Here is what I wrote in my email.
Today we are confronted by many challenges to our health care system. Among other serious difficulties is the widespread shortage of qualifies physicians who can meet the needs of women. There is such a shortage of OB/GYN in this country that in some places, it is very difficult for women to get proper prenatal and obstetrics care, no matter how well insured or how much money they have. This is due to a number of reasons, including malpractice insurance rates.

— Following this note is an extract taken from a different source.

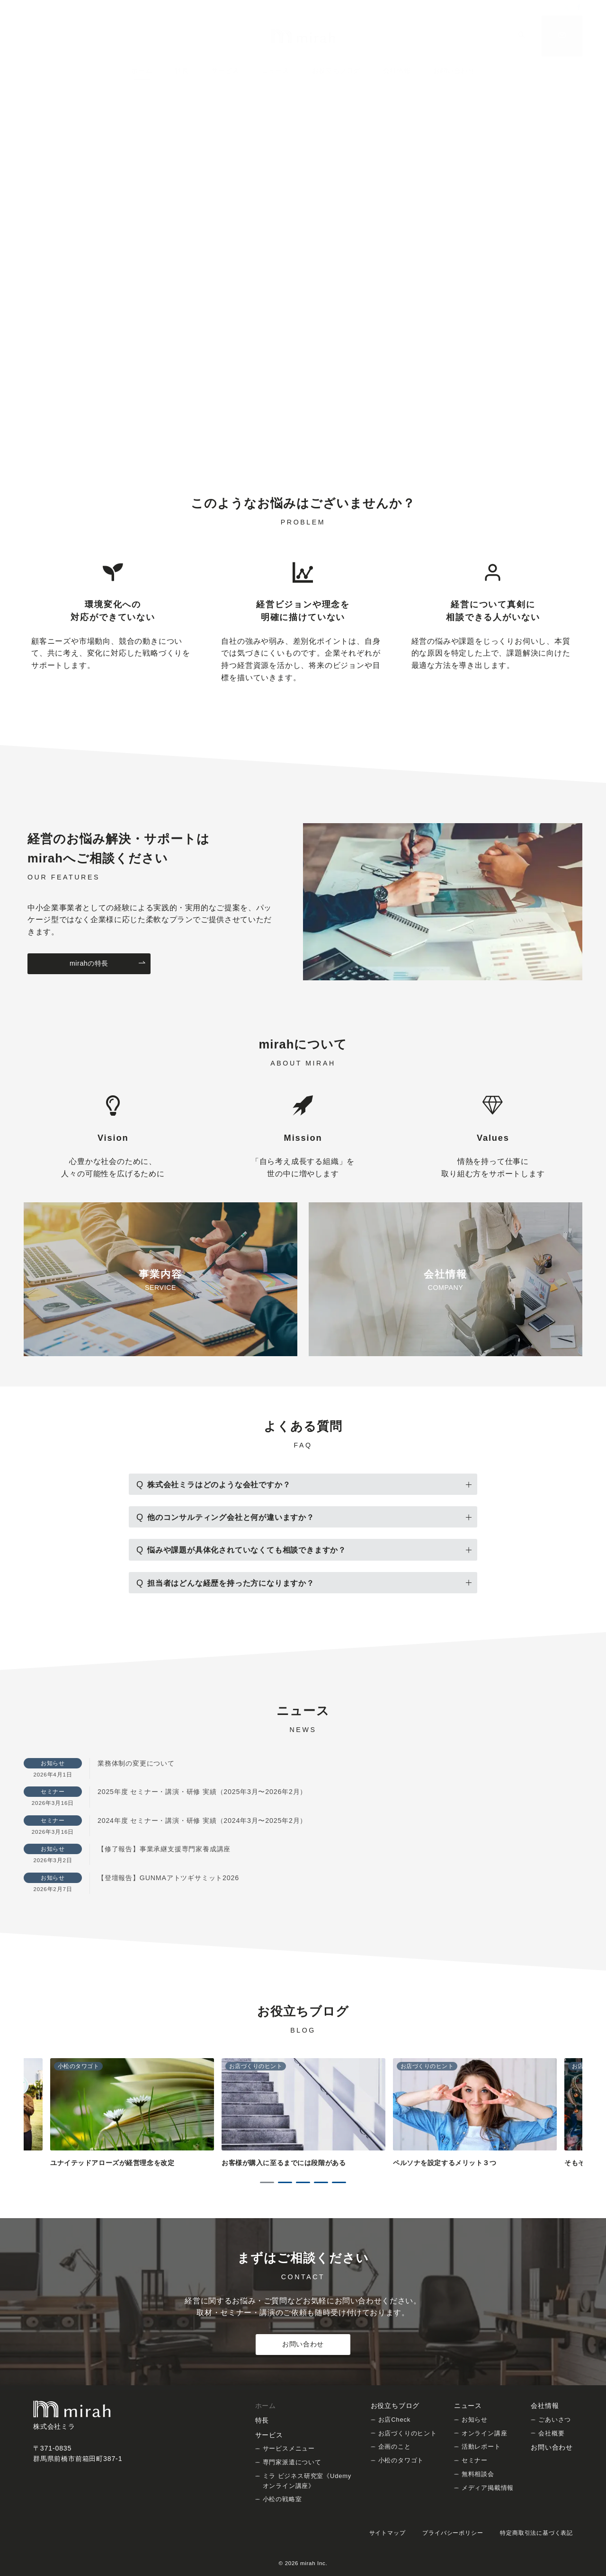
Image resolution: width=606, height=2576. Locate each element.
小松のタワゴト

The last thing we should do is to enact policies that will discourage people from entering or remaining in the health care industry. More specifically, repealing the conscience regulation for health care workers will send a chilling message, especially to those in the fields of women’s health. It will inevitably cause many to either change their specialties or choose another where they will not be forced to perform a medical procedure they find morally repugnant. The effect on women’s health can only be described as disastrous.
Their fixed text
Please retain the conscience regulation, and enforce current laws protecting the right of health care providers to serve patients without violating their moral and religious convictions. The right of conscience protected by existing federal laws is inviolable. Weakening protection for this right will harm the ethical integrity of our healing professions, drive caring people out of these professions, and reduce patients’ access to much-needed basic health care.
And my conclusion
Thank you for considering the needs of the varied and diverse people, both in and out of health care, patients and clinicians alike.
 
Did send an email to HHS, have also written President Obama. Don’t know what else to do but pray now.:gopray2:
 
My opening:
I’m a medical student and a Catholic. Both the desire to be a doctor and the need to follow my conscience are unchangeable parts of who I am. I am also a woman. I know the difficulty that already exists in finding an OB/GYN who won’t push me to take birth control, who understands Natural Family Planning, and particularly who won’t encourage me to have an abortion.
Revoking the conscience regulation will have a huge number of negative impacts on my life. It would remove that which protects me from being forced to do that which I deeply believe to be murder. It would remove My right to do (or not do) what I choose with my own body, in my choice to not participate in abortions. If my school, a staunchly pro-abortion school, decides to include abortions as a required part of the curriculum, what will stop them? Who would enforce the laws you claim are already on the books? And how would that enforcement be done?
Removing the conscience protection regulation would also make my search for an understanding OB/GYN that much more difficult as it would at best discourage like-minded people from entering that field and at worst, drive those who are already there out. With the shortage of OB/GYNs in this country that already exists, I do not believe that we can afford to discourage new doctors from specializing in this important field. These doctors are essential to women’s health, and having a doctor who understands your beliefs, rather than laughing at them or scorning them, is essential.
My Closing:
I know you say that you believe that removing this wouldn’t change anything, but if that were really true, why would you be seeking to remove them? Why not just leave it as is? And why would pro-abortion groups be clamoring so hard to get them removed?
Changing these regulations WILL have a negative impact on my life. They will negatively impact women’s health in this country. Please leave them in place.
Thank you for reading this and for considering my viewpoint.